“It’s the culmination of a long process,” says Chico da Silva of Consolidated Auction Group, the asset specialists who in 2011 launched a historic memorabilia awareness project called Heritage Watch.
“We have accumulated a wide selection of collectable items from our history, covering a wide span of time. Of course there are lots of militaria, such as keepsakes made by prisoners of the great, three-year, South African War who were incarcerated as far afield as Bermuda and Ceylon, now known as Sri Lanka.
“We’ve also been shown prayer books and other items dating back to the 1830s when conflict on the Eastern frontier spurred a large segment of settlers to move further East and North. But one of the most iconic possessions, in my humble opinion, that we have been entrusted so far, must be an assegai and knobkierie that its current owner claims was removed from the royal hut of Shaka Senzangakhona, not long after his brutal assassination in the area of Stanger in September 1828.”
The assegai and kierie bare certain signs of timeworn ageing, in particular the assegai, where the senewy thread around the shaft, holding the blade in place, has been rubbed down over the years.
Its current owner recalls that his father, Heubert van der Stadt Joubert, received it as payment.

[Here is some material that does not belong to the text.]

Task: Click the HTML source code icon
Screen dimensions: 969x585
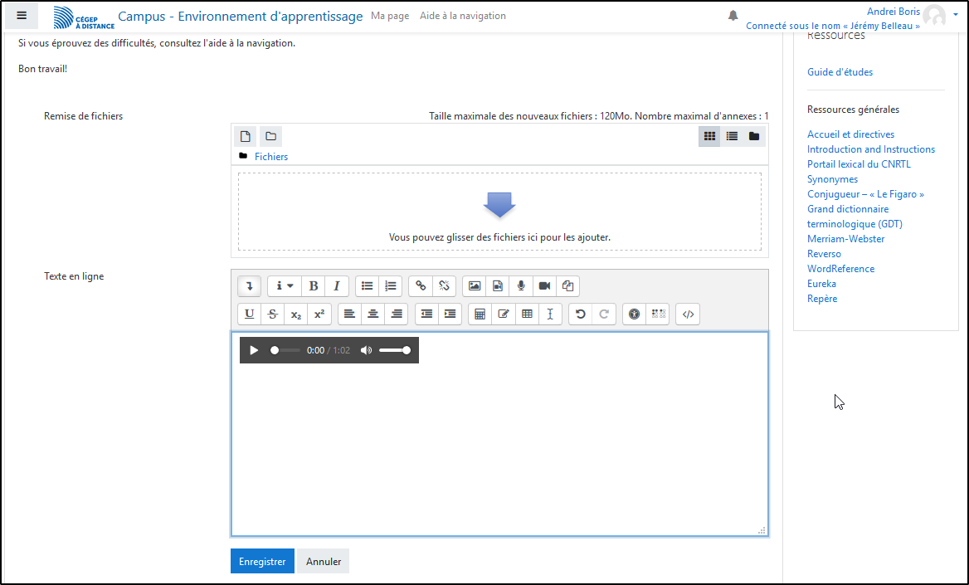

“My father was a farmer in the Pongola region who, in 1978, flew to Wonderboom Airport in his Cessna to collect vaccines from Onderstepoort against an outbreak of anthrax,” he says. “That same day he was approached by an iNduna who needed help with his own cattle. My father, being fluent in Zulu, listened to the old man’s pleas and, without hesitating, drove deep into the hills of Nongoma to treat the iNduna’s livestock at his ancestral kraal. When my father was done the Zulu elder gave him the assegai and knobkierie and said: ‘I don’t have money to give you for what you did here today, but I can give you these.”